____ Texte à lire

Où les mots cessent de faire la tête et revêtent un visage...
Cette rubrique reprend vie en 2010 pour laisser LIBRE  PAROLE À UN AUTEUR...
libre de s'exprimer, de parler de lui, de son inspiration, de ses goûts littéraires, de son attachement à la poésie,
de sa façon d'écrire, d'aborder les maisons d'éditions, de dessiner son avenir, nous parler de sa vie parallèle
à l'écriture. etc

Ce mois...  juin 2014

  Libre parole à…     Karim  Cornali                    et                    Rémy Soual

    
                

 Dialogue autour de « L’esquisse du geste »
de Rémy Soual
 




Karim
Salut Rémy,
Je viens de relire ton premier recueil, L'esquisse du geste, qui ne ressemble pas à un premier recueil si j'en juge par la qualité de l'ouvrage. Un peu plus d'une quarantaine de pages, où chaque vers est pesé, chaque mot est à sa place, chaque virgule, chaque passage à la ligne, chaque interligne ont leur raison d'être. Le style est épuré, dense, plein de respirations, rythmé, sensible et intellectuel à la fois. Lyrique et sobre. On ne triche pas! L'œuvre a été sculptée avec minutie et engagement de tout ton être. Je vois un joaillier qui a entre ses mains une pierre précieuse brute qu'il est allé chercher au plus profond sous sa montagne, - car il savait depuis des années qu'elle s'y trouvait -, et qu'il taille dans le labeur jusqu'à la faire parler pour l'offrir à son lecteur. La pierre brille à chaque page et c'est un événement littéraire et humain que ce recueil que tu as décidé de publier toi-même pour en prendre le plus grand soin.

________
____ Lignes de données

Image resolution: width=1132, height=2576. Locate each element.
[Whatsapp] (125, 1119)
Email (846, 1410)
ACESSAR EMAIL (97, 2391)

________

Consigne
Répondez brièvement à ces questions sur le texte :
(a) En quelle année la rubrique reprend-elle vie ?
(b) De quel mois et de quelle année date cette édition de la rubrique ?
(c) Selon Karim, combien de pages compte environ le recueil de Rémy Soual ?
Les données n'ont aucun rapport avec le texte.

Réponse
(a) En 2010.
(b) De juin 2014.
(c) Un peu plus d'une quarantaine de pages.